== Segment start ==
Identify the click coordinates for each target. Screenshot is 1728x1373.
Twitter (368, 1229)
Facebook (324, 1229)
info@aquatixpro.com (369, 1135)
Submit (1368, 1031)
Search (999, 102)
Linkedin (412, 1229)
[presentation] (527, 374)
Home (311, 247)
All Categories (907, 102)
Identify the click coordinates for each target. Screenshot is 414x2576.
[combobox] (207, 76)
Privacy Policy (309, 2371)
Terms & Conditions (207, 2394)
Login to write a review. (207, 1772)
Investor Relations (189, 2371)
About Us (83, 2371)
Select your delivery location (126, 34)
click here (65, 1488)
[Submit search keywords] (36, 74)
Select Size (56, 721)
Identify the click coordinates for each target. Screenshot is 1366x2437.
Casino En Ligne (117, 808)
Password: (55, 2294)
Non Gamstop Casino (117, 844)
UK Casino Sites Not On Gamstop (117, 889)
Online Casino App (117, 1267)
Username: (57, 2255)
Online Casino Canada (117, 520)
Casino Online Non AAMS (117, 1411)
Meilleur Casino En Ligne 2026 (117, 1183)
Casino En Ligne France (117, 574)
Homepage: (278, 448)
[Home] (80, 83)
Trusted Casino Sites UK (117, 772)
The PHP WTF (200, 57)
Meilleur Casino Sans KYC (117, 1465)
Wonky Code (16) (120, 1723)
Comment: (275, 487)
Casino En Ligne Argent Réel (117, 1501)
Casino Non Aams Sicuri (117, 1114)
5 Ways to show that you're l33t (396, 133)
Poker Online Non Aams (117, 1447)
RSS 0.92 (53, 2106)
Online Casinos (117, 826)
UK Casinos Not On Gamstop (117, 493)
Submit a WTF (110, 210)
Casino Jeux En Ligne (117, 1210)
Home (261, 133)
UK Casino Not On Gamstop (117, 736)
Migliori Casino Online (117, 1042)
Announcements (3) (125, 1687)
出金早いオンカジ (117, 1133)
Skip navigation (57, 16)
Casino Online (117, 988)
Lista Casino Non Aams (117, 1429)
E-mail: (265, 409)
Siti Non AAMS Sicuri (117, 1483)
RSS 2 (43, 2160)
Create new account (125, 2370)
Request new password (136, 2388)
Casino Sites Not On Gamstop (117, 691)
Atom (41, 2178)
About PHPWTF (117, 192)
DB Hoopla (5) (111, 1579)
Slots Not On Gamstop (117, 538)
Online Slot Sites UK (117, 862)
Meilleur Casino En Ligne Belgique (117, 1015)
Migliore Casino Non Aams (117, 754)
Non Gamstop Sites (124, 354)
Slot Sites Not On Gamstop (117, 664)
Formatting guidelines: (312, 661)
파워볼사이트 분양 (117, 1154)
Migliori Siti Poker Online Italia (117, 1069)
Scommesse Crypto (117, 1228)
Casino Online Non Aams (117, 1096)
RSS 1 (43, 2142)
== Segment end ==
TASK OBJECTIVE:
Return, word for word, the lines of the data above from the line with "Submit a WTF (110, 210)" through the line with "Online Slot Sites UK (117, 862)", inclusive.

SOLUTION:
Submit a WTF (110, 210)
Casino Jeux En Ligne (117, 1210)
Home (261, 133)
UK Casino Not On Gamstop (117, 736)
Migliori Casino Online (117, 1042)
Announcements (3) (125, 1687)
出金早いオンカジ (117, 1133)
Skip navigation (57, 16)
Casino Online (117, 988)
Lista Casino Non Aams (117, 1429)
E-mail: (265, 409)
Siti Non AAMS Sicuri (117, 1483)
RSS 2 (43, 2160)
Create new account (125, 2370)
Request new password (136, 2388)
Casino Sites Not On Gamstop (117, 691)
Atom (41, 2178)
About PHPWTF (117, 192)
DB Hoopla (5) (111, 1579)
Slots Not On Gamstop (117, 538)
Online Slot Sites UK (117, 862)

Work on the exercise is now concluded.